Howard Kurtz is bewildered that people believe falsehoods about health care reform, despite the fact that news organizations like the Washington Post have debunked them:
In the 10 days after Palin warned on Facebook of an America “in which my parents or my baby with Down Syndrome will have to stand in front of Obama's 'death panel,' ” The Washington Post mentioned the phrase 18 times, the New York Times 16 times, and network and cable news at least 154 times (many daytime news shows are not transcribed).
While there is legitimate debate about the legislation's funding for voluntary end-of-life counseling sessions, the former Alaska governor's claim that government panels would make euthanasia decisions was clearly debunked. Yet an NBC poll last week found that 45 percent of those surveyed believe the measure would allow the government to make decisions about cutting off care to the elderly -- a figure that rose to 75 percent among Fox News viewers.
...
On Aug. 9, Post reporter Ceci Connolly said flatly in an A-section story: “There are no such 'death panels' mentioned in any of the House bills.”

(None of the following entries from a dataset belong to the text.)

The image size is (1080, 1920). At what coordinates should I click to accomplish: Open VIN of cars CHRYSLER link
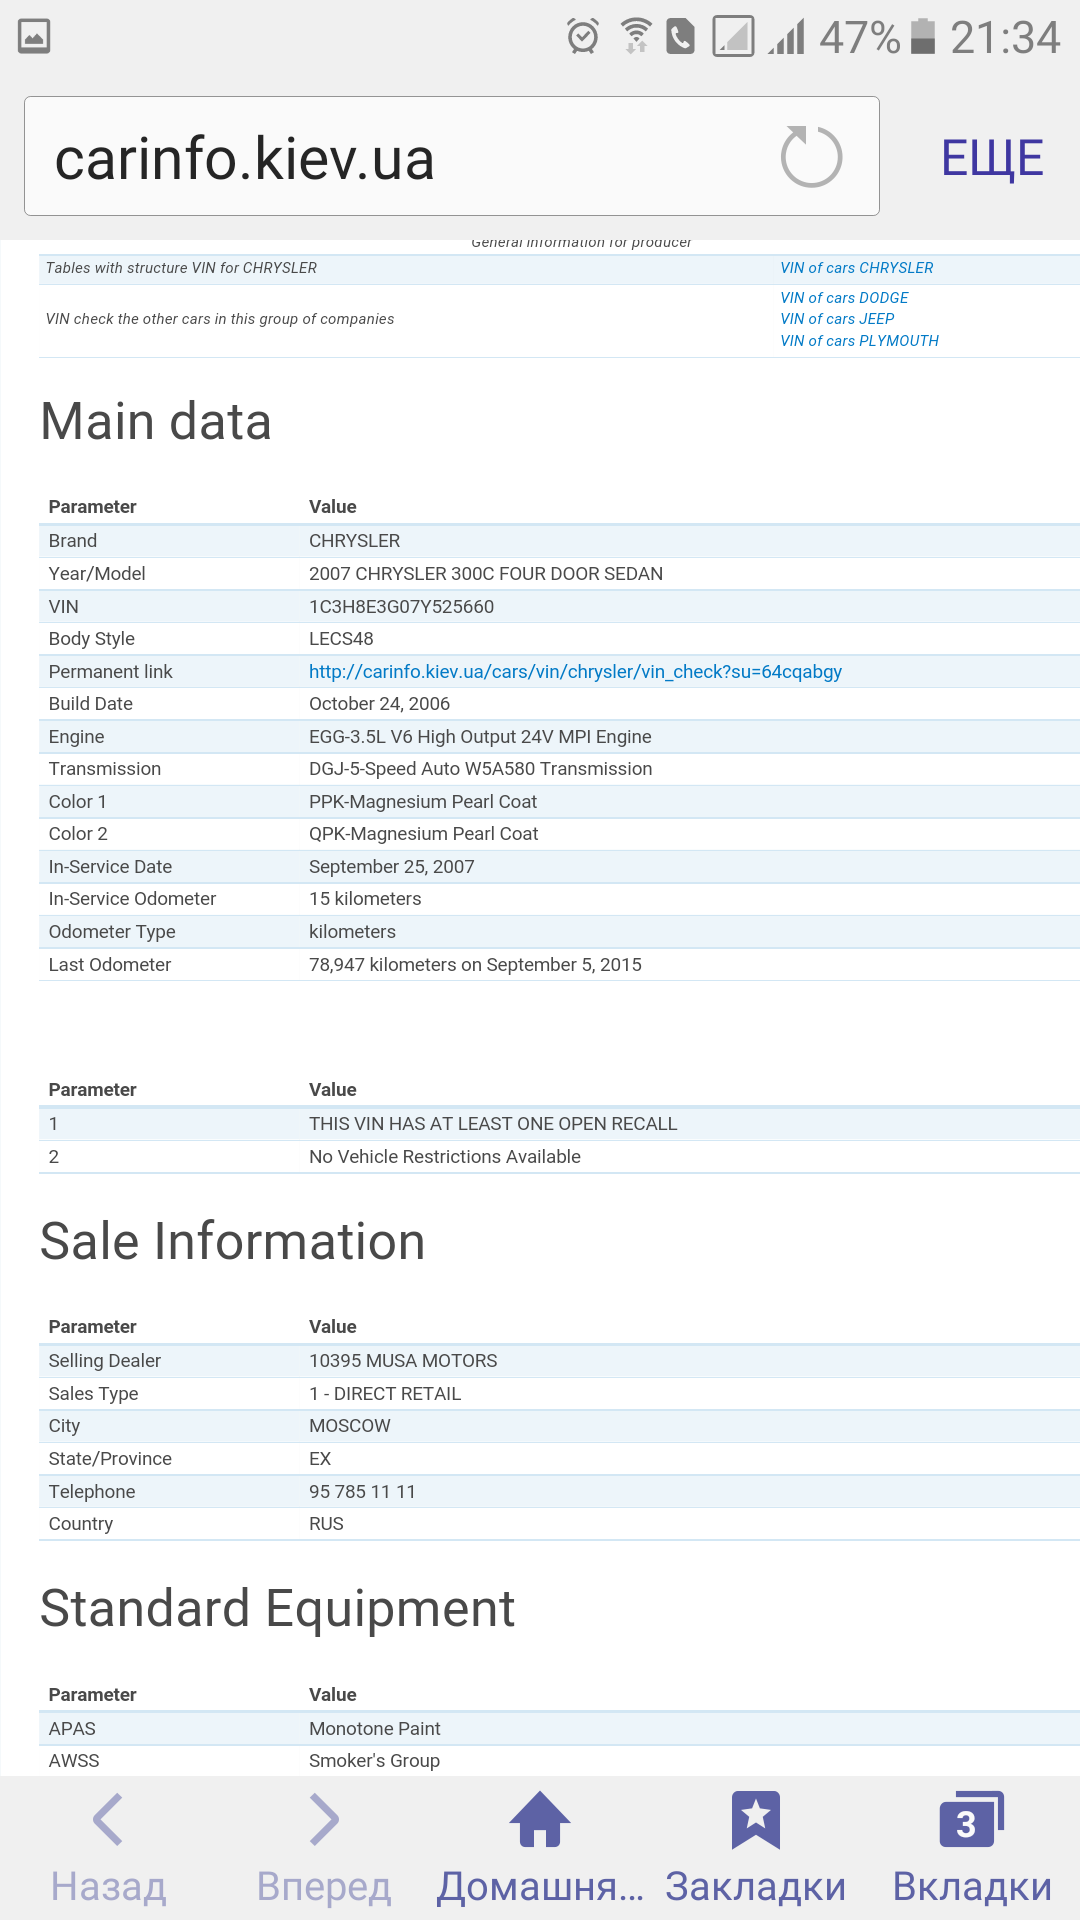coord(857,268)
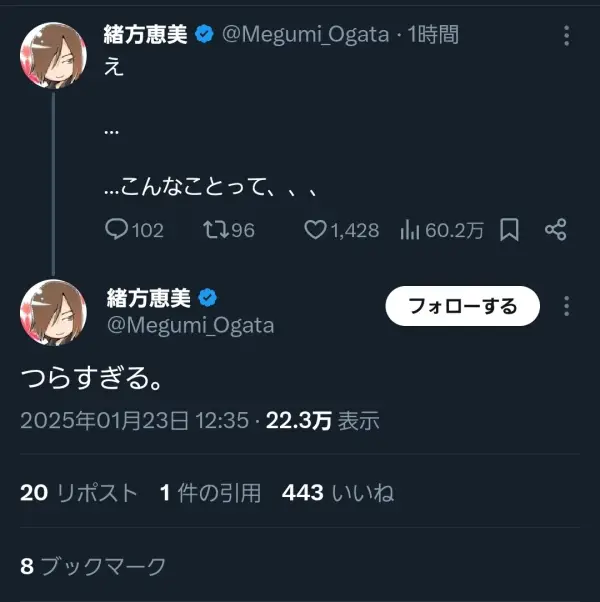The height and width of the screenshot is (602, 600).
Task: Open the second tweet's profile avatar
Action: tap(53, 313)
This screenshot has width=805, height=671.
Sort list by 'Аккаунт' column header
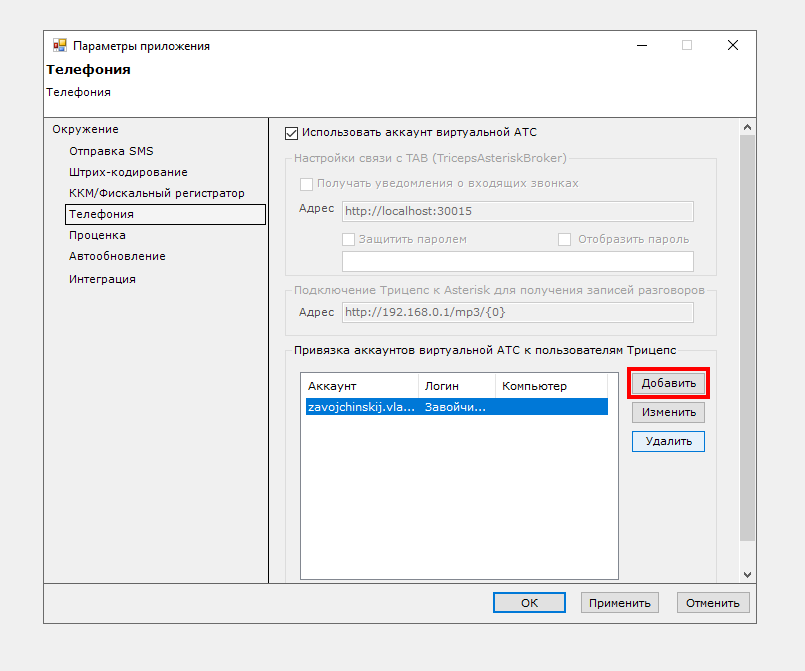pos(360,386)
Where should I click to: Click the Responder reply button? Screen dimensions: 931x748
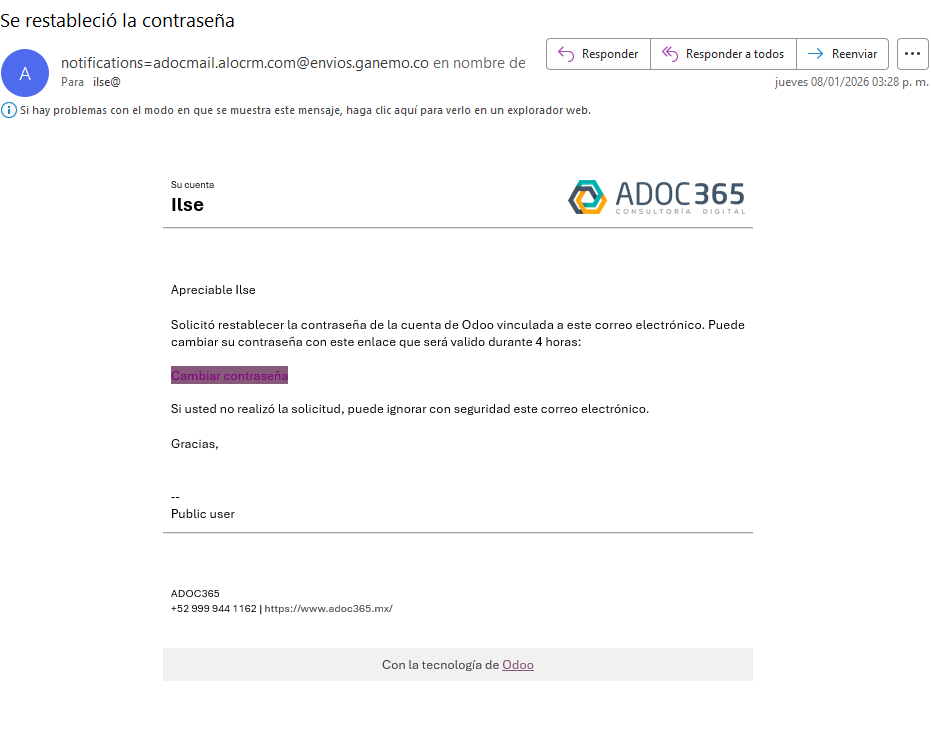598,54
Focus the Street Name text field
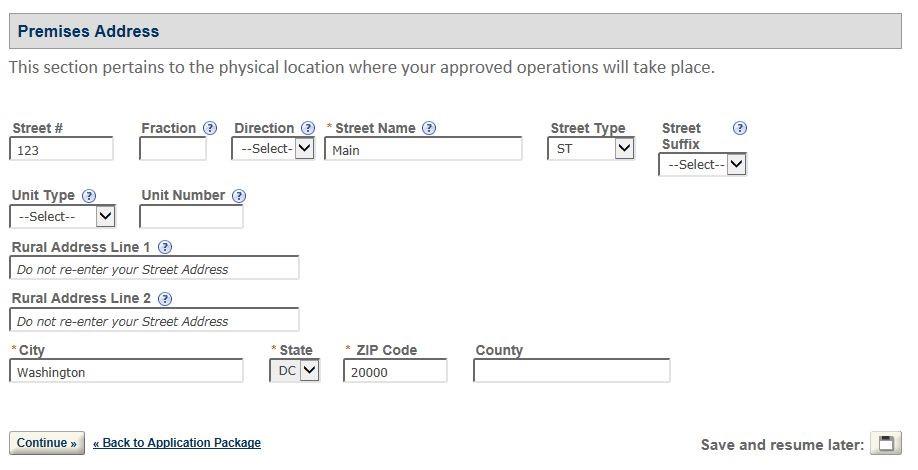Screen dimensions: 918x470 [x=423, y=150]
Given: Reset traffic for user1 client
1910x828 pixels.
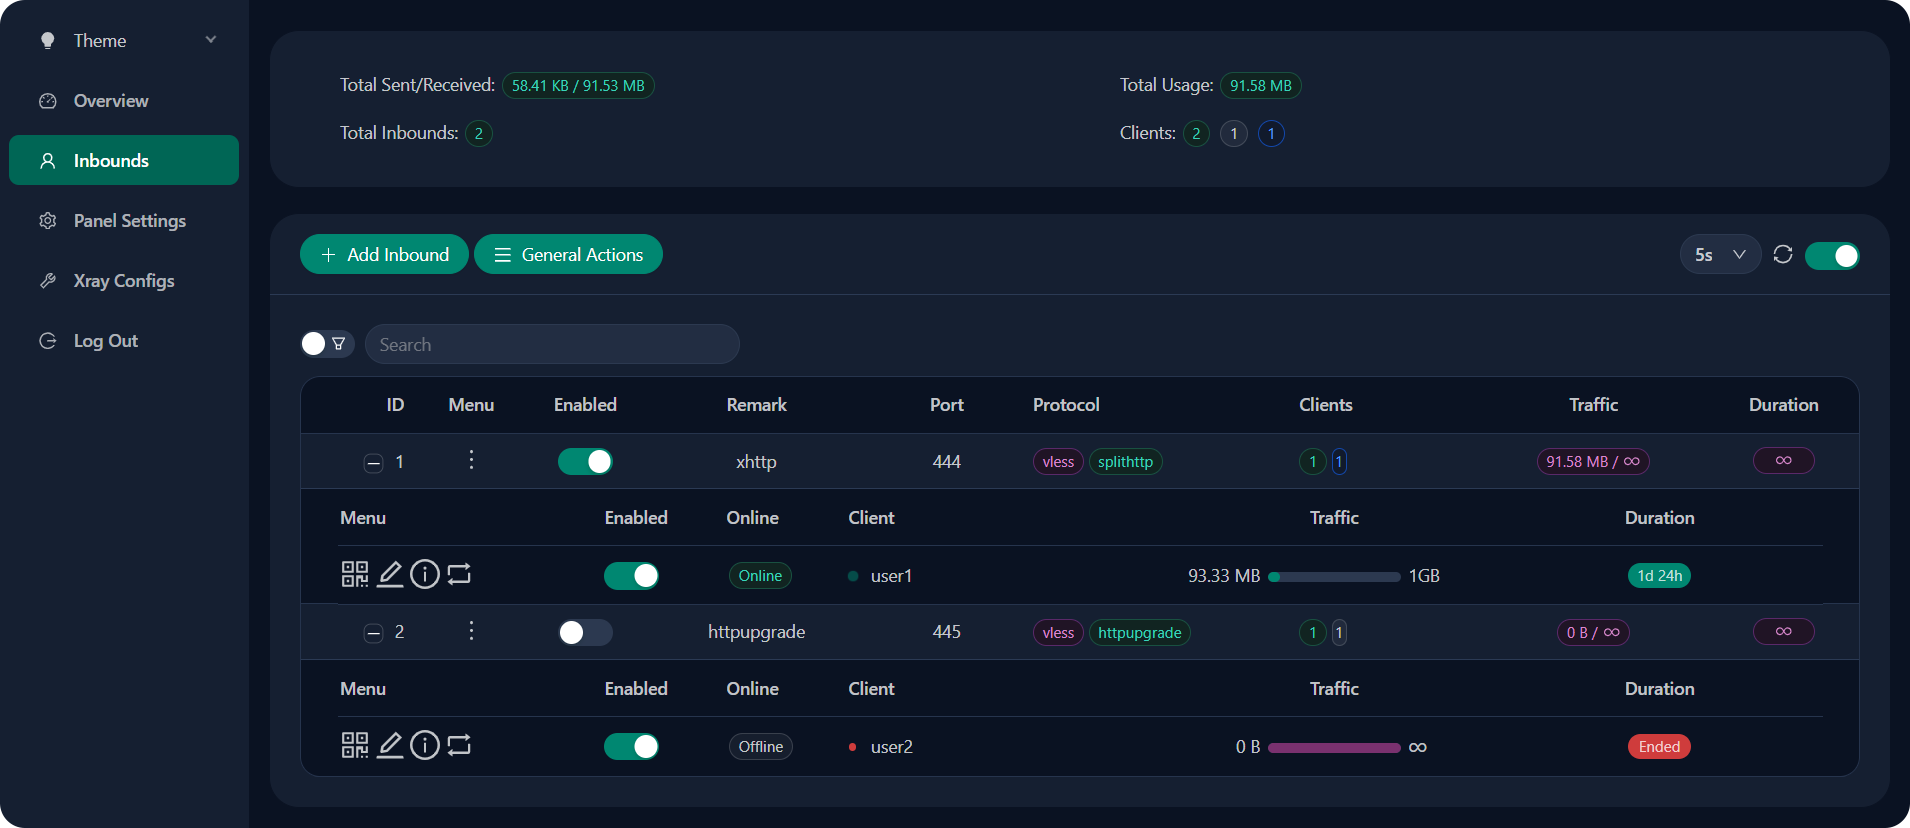Looking at the screenshot, I should (x=459, y=574).
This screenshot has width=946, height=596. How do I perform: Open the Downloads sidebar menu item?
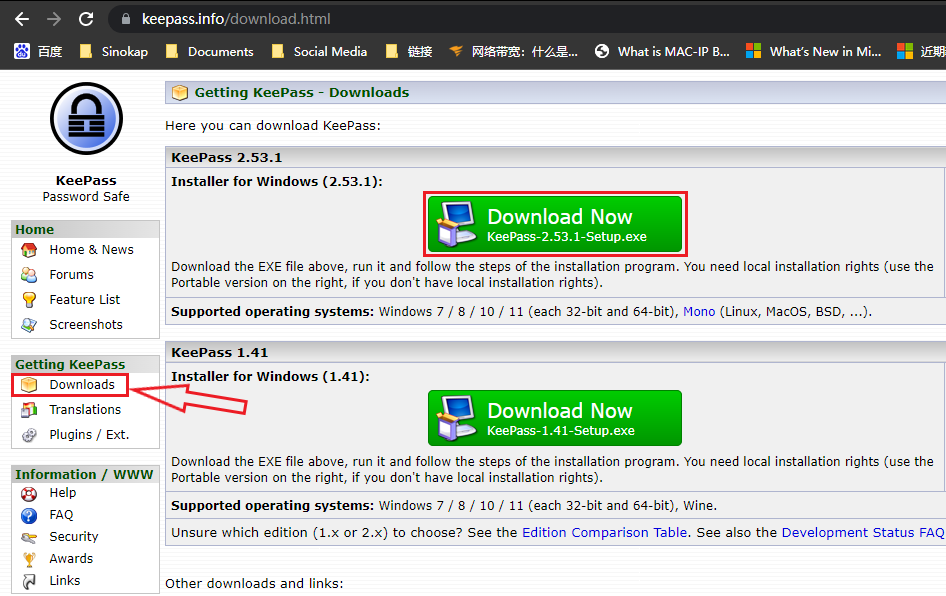81,385
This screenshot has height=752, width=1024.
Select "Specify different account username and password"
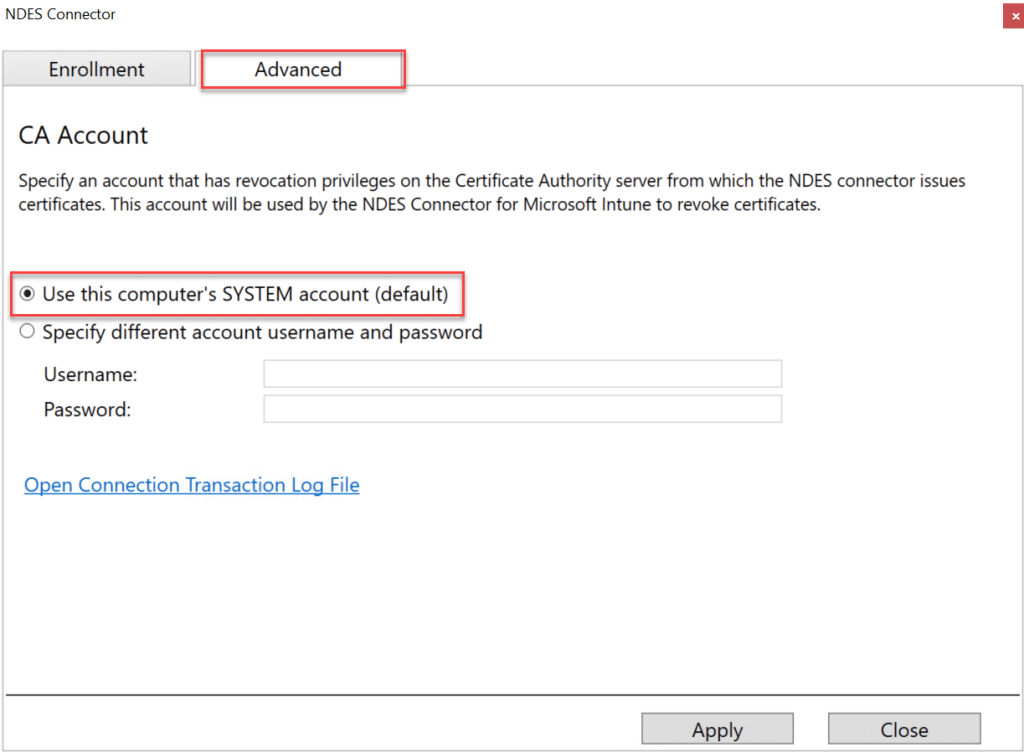[27, 331]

Ok, let's take a look at that Connolly article:
Conservative talk-radio shows have raised the prospect of euthanasia based on a provision to reimburse doctors through Medicare for counseling sessions about end-of-life directives.
And comments posted on former Alaska Republican governor Sarah Palin's Facebook page Friday said that people would have to “stand in front of Obama's 'death panel' so his bureaucrats can decide, based on a subjective judgment of their 'level of productivity in society,' whether they are worthy of health care.”
There are no such “death panels” mentioned in any of the House bills.
That is not a particularly effective debunking, for several reasons, including:
1) Connolly repeats the false claims for two paragraphs before indicating their falsity.
2) Connolly doesn't explain their falsity in any way -- doesn't explain that the counseling sessions are optional, or that they would not impose outcomes on patients, doesn't indicate that the falsehood comes from people who have a pattern of lying about health care. Connolly's debunking comes down to “Trust me, not Sarah Palin or talk show hosts.” Obviously, many of Connolly's conservative readers are unlikely to do so.
3) Connolly's debunking sentence appears narrowly crafted: It can be read to apply only to the phrase “death panels,” not to the euthanasia in the first paragraph, and it refers specifically to the “House bills,” rather than making clear that nobody is proposing anything like Death Panels.
4) Connolly's article privileges the lie.
If this is what Kurtz holds up as a shining example of the media debunking the false claims, it isn't at all difficult to see why so many people believe them.
Meanwhile, Kurtz has finally discovered the fact that television has done a lousy job of covering the substance of health care reform:
The eruption of anger at town-hall meetings on health care, while real and palpable, became an endless loop on television. The louder the voices, the fiercer the confrontation, the more it became video wallpaper, obscuring the substantive arguments in favor of what producers love most: conflict.
Good to see Kurtz come around: I've written about that repeatedly over the past few weeks, while Kurtz has been defending the media's handling of the health care debate.